December 5, 2019 | By: Regina Chi

Country Matters

5 min read

Broad diversification across the emerging markets may be more important than ever to investors. 

 

Not all emerging markets (EM) are created equal. In fact, EM countries, economies and markets display significant diversity and fragmentation. Perhaps as importantly, the “rules” developed-market investors tend to follow when evaluating equities often don’t apply well to EM. Political developments, how well investable equities reflect the real economy, regulatory differences and other factors can create inefficiencies and highly idiosyncratic investing environments, with a consequent impact on return.

For those reasons, simply buying an EM index or focusing on high-GDP-growth economies may not be enough to generate either effective diversification or better-than-benchmark performance.

That’s not to say the rules of EM investing stand completely apart; generating solid returns often comes down to informed stock selection no matter in what part of the world you invest. But when it comes to the developing world, identifying the high-quality stocks means identifying the highest-potential markets and requires a strong focus on country fundamentals.

This may be truer now than ever. While country factors have always been important in generating returns in emerging markets, the retrenchment of globalization and the social and economic forces that underpin the move towards protectionism throughout the world may see them play an even bigger role in determining performance going forward.

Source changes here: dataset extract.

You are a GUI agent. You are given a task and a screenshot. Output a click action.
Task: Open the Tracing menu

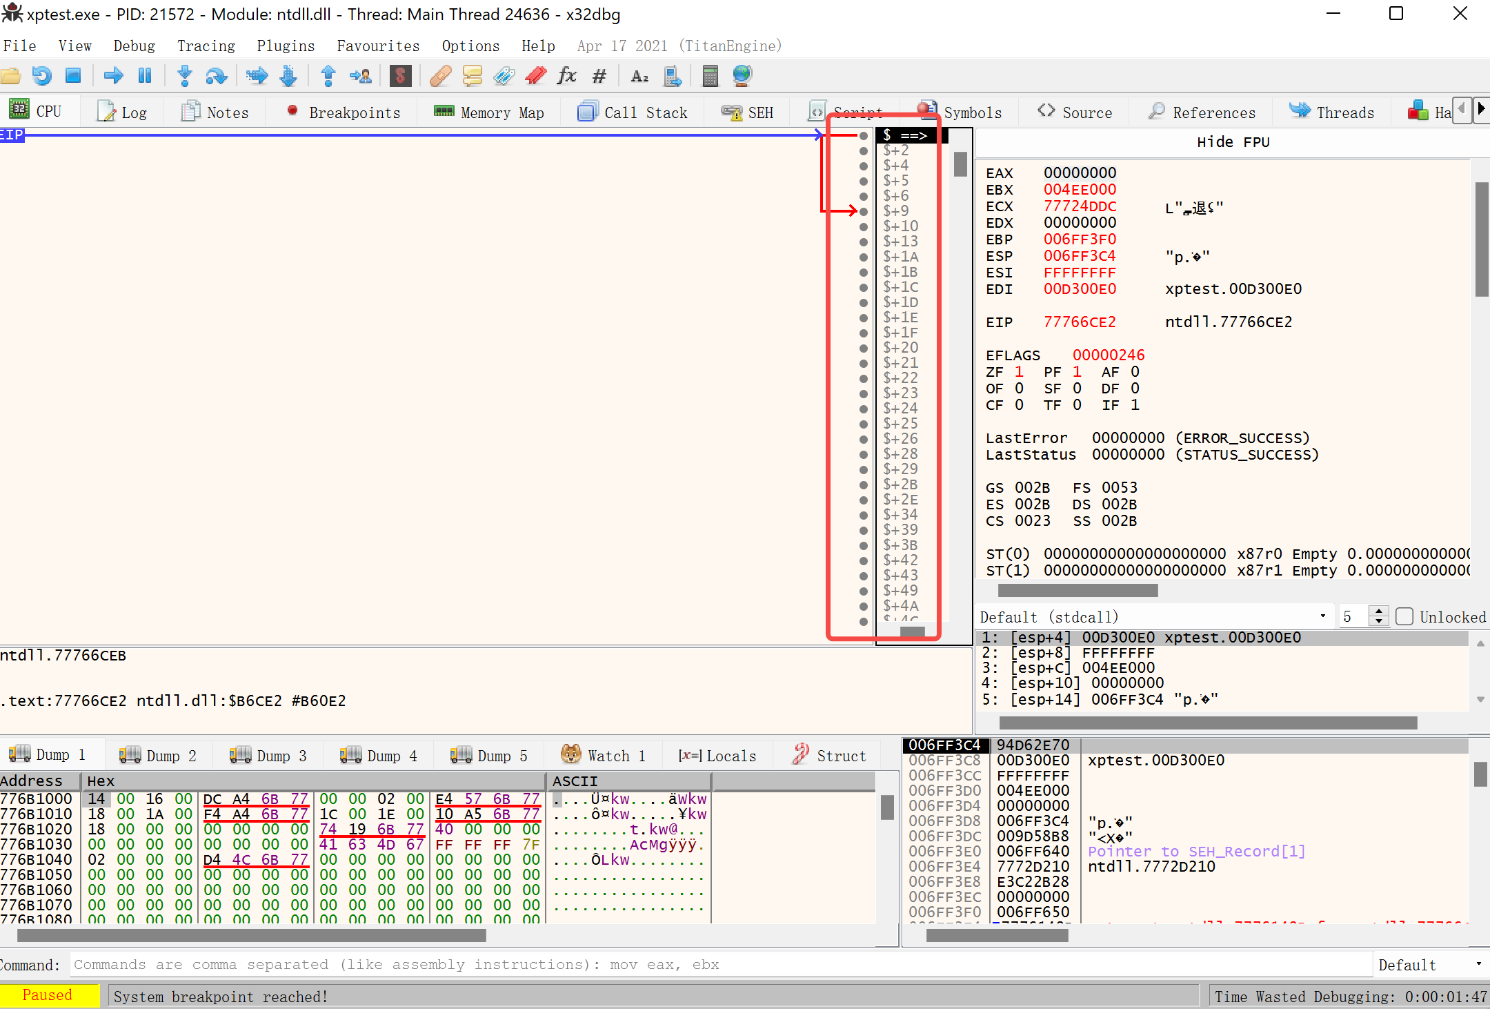click(206, 46)
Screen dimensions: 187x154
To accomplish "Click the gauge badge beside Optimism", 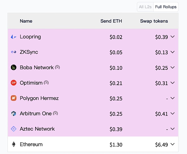I will coord(46,83).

As trade barriers grow higher, for instance, economies are likely to become more regionalized and individual country returns will tend to become more uncorrelated with one another.

Moreover, supply chains have already begun shifting away from China and towards other parts of the world – Vietnam, Indonesia and Mexico, for example – as China’s labour costs have risen. And now the recent trade dispute with the United States, China’s largest export market, has only accelerated that trend.

The current state of equity markets, meanwhile, often does not accurately capture evolving trends. The MSCI Saudi Arabia index has been dominated by domestic financials but the economy is heavily dependent on energy. However, the IPO of state-owned Saudi Aramco – which would make the oil enterprise the largest publicly listed company in the world – has the potential to dramatically change the mix.

Our research also suggests that while many investors pay attention to economic growth or a country’s political environment, they might overlook other, more detailed factors.

Take the fact that most EM countries still rely on capital controls to regulate financial flows and mitigate volatility in their capital accounts. Such controls create a structural bias towards the home market. China, which limits annual offshore transactions to US$50,000 per citizen, provides one important example: onshore shares of dual-listed Chinese companies (so-called A-shares) tend to trade at a 30% premium to their offshore equity (so-called H-shares).

Indian equities, moreover, look expensive relative to other emerging markets (about a 70% premium to the MSCI EM index), but there’s a reason for that too. Over the past decade, assets under management in India have grown eightfold, to more than US$150 billion, but Indian pension funds are not allowed to invest in foreign assets. The result: much of that capital is effectively held captive, suggesting Indian stocks might not be so expensive, after all.

Again, such idiosyncratic features will become even more important for EM investors going forward.

Here are a few of the significant trends we see playing out over the next year:

China still matters:

Yes, supply chains are recalibrating at the expense of China’s historical export domination, but it remains the global growth lever. If China does well, the rest of the world does well. It still has a healthy current account and has shown a willingness to implement stimulus to keep the economy growing. With optimism over a trade truce with the U.S. growing, it’s possible that the gloom over manufacturing and exports will recede, which (combined with European fiscal stimulus) could make 2020 a better year for Chinese stocks.

Pay attention to current account balances:

Our research suggests that a healthy current account balance-to-GDP ratio has been a reliable indicator of market outperformance. For example, during the 2013 “taper tantrum,” when investors panicked in response to the U.S. Federal Reserve slowing its quantitative easing program, emerging markets with a current account deficit were devastated. Thailand, which had a healthy current account surplus (and still does), was an exception. Notably, China also has a very positive current account; so do Russia, Singapore, Taiwan and South Korea.

Don’t sleep on Brazil:

Valuation screens – and the country’s tumultuous political record – do not adequately reflect the potential for growth in the world’s ninth-largest economy. The new government under Jair Bolsonaro is enacting a host of pension, tax and administrative reforms that should result in more fiscal power. If an improved economic background translates into higher corporate earnings, an overweight position on Brazil could well be warranted.

Treating emerging markets as a homogeneous asset class, as investors often do, cannot capture important country-specific realities and nuances. Anyone who has travelled the world will have observed the obvious fact that while people share common traits, every country is different, with its own strengths, weaknesses and idiosyncrasies. Why would anyone invest as if they were all the same?

Regina Chi is Vice-President and Portfolio Manager, AGF Investments Inc.